____ Task inputs
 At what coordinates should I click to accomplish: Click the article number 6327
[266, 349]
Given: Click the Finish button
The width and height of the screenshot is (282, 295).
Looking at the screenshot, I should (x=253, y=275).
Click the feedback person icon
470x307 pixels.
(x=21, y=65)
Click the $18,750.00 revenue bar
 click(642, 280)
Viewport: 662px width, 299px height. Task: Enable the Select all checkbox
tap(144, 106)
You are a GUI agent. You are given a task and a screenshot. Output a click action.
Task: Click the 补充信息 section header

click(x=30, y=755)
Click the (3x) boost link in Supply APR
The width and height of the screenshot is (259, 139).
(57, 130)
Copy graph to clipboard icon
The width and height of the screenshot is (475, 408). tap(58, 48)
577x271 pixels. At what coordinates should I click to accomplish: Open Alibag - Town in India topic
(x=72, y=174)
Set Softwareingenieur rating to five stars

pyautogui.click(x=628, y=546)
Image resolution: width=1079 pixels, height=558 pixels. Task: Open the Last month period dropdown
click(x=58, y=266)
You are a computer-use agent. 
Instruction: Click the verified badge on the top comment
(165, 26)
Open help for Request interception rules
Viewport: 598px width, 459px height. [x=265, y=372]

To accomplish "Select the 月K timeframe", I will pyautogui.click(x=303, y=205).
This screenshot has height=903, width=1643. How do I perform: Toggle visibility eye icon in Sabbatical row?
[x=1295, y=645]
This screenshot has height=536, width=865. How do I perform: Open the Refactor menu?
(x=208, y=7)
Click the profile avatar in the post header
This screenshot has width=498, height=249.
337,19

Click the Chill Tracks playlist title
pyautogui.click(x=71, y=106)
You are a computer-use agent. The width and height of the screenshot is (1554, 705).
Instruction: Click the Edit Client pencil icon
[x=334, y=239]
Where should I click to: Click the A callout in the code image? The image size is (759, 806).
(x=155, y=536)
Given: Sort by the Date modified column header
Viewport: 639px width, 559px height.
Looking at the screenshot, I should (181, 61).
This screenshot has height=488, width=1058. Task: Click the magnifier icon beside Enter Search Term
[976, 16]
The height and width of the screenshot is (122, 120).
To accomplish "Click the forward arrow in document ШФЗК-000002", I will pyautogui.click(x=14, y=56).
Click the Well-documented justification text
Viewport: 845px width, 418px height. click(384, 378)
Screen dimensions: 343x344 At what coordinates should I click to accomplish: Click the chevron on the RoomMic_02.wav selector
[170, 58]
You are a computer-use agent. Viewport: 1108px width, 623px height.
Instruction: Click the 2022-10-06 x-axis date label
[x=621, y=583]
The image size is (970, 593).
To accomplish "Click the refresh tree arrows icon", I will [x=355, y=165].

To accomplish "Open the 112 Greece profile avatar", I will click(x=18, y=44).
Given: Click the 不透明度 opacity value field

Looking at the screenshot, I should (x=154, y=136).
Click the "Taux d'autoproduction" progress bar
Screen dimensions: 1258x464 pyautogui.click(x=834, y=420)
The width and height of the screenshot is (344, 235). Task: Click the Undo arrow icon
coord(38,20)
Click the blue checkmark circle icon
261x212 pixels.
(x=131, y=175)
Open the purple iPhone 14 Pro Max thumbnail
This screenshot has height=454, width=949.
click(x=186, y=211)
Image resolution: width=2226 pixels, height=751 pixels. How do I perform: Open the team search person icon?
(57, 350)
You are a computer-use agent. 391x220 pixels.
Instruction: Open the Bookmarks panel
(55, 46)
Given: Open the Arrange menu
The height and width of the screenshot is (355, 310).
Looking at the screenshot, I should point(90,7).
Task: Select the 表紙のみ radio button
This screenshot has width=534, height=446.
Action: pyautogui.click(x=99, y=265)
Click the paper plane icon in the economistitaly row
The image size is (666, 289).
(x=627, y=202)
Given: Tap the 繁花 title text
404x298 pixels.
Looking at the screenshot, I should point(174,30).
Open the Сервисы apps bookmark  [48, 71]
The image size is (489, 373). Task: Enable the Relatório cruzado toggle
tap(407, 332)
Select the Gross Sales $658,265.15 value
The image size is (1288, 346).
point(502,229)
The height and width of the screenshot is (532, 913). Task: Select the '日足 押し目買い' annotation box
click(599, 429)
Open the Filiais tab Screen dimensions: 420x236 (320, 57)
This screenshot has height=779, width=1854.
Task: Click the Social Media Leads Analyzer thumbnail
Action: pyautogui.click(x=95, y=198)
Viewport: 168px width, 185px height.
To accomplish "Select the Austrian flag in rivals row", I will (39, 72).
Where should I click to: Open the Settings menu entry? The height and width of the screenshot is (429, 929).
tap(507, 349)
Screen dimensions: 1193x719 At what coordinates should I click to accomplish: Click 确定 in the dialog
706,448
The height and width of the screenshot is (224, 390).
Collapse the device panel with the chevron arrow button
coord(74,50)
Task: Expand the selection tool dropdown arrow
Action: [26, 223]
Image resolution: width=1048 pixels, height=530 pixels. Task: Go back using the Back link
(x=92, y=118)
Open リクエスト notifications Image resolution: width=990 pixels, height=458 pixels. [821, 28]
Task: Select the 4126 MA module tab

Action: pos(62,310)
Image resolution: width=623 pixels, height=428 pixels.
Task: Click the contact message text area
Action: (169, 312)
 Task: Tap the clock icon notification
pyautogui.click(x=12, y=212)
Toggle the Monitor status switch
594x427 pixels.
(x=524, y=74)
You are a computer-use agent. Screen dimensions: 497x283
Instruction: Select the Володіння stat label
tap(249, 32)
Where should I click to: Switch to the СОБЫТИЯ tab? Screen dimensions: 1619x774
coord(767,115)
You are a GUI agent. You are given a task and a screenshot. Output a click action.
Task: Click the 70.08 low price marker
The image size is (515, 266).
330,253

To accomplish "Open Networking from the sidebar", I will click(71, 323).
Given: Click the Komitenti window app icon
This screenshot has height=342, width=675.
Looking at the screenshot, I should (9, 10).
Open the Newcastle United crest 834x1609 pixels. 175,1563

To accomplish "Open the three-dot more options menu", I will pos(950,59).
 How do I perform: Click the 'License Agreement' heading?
________
§ **What you have to do**:
Where a line of the data holds the word "will", copy that line.

§ **Reply**:
To accomplish "Select the 月K timeframe", I will pyautogui.click(x=303, y=205).
To accomplish "Click the forward arrow in document ШФЗК-000002", I will pyautogui.click(x=14, y=56).
To accomplish "Click the refresh tree arrows icon", I will [x=355, y=165].
To accomplish "Open the 112 Greece profile avatar", I will click(x=18, y=44).
To accomplish "Select the Austrian flag in rivals row", I will (39, 72).
To accomplish "Open Networking from the sidebar", I will click(71, 323).
To accomplish "Open the three-dot more options menu", I will pos(950,59).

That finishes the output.